“The same God that didn’t answer your prayers immediately is the same God that didn’t punish you for your sins immediately. He is a wise and gracious God.”
@bromikemissions on X. From 2/9/25
A social poster wrote about disillusionment with the church…and having to unlearn its fear-based conditioning.
“I spent 45 years inside the church. I watched how good people became the “enemy.” It isn’t always from a lack of intelligence. It’s decades of spiritual grooming.
Here is how the pipeline actually works:
The Fear Foundation:
The conditioning starts with the “Devil behind every bush.”
- 80’s rock music.
- Video games
- Dungeons & Dragons
(This seems somewhat dated and very Tippy Gore-ish for contemporary purposes. If anything, the devil seems to have pretty well been scoffed at, routed out, or tamed in many religious circles. Charismatic leaders have a multitude of answers and strategies for how to defeat evil or at least keep it at bay. Fear doesn’t seem to be the issue. Idolatry does. It’s about a therapeutic God that make one feel good and happy.)!
When you’re taught the world is a minefield, you stop caring about your neighbors. You start looking for a protector.
2️⃣ The Survival Shift
Many were fed a gospel of self-preservation.
- “Protect your faith.”
- “Protect your family.”
Grace becomes secondary to safety. This makes love for others feel like a personal threat.
3️⃣ The Pulpit Pipeline
This is the 180-degree turn from the message of JesuPeople become vulnerable to any leader who echoes their anxiety. If a pastor calls a political figure “anointed,” the trap is set. They weren’t born hateful. They were trained for this exact moment.
4️⃣ The Cognitive Debt
Let me be clear:
Understanding this doesn’t erase the harm they’ve one. Dignity shouldn’t be debated. But seeing them as victims of conditioning changes things.
It prevents YOU from falling into the same trap of hate.
5️⃣ The Radical Return
The message of Jesus is one of hospitality, not self-preservation. We have to be honest about the spiritual food we consume. We have to be careful who we look up to for guidance. And we have to see people the way Jesus does. Which fear-based message did you have to unlearn?”
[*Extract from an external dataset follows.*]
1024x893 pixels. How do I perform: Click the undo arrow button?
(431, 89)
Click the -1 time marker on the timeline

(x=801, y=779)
I wasn’t conditioned by religion to fear or to hate.’ I was in a small town Baptist church where love and grace were preached and lived. I came to know friends who’d learned punishment and hell, fire, brimstone, end times, and rapturing outta here before the suffering of tribulation begins. Those people often kept their heads down and God at a distance. I had no fear of God, felt loved and embraced by Jesus’ atonement… however it led me to some risk/taking and testing of limits in violation of what I’d been taught. It seemed I felt so loved by Jesus and so convinced of God’s mercy that whatever I did would be forgiven with no consequences.
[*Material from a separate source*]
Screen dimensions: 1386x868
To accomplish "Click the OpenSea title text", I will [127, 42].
When nothing happened to me as I tested limits, it got worse. It came to a point that I questioned whether God was real or if I really even knew God at all. God did eventually deal with my rebellion and risk-taking, which had arisen out of relationship anger. It was not easy when the accountability and consequences came and it was all at God’s hand as He called me to release my secrets. But God did accomplish it in a redemptive way that showed me His true character and won all of my heart. I am an all in devoted disciple and servant of the Triune God, and transformed. I’m still learning to serve and glorify him. I still have no fear but I am full to overflowing with reverence, awe, and adoration.
I think the social poster is reaching for a way to understand how people are so misled by religious leaders that really has little to do with the church and everything to do with the spiritual immaturity of people trained by a culture that drives people like sheep toward a self-interest based ethic, or what he describes as as “self-preservation.” The whole pre-tribulation teaching that began in the 19th century is the root of a lot of that. And thinking that by affiliation with certain groups can assure you’re covered and ready to go is such a lie.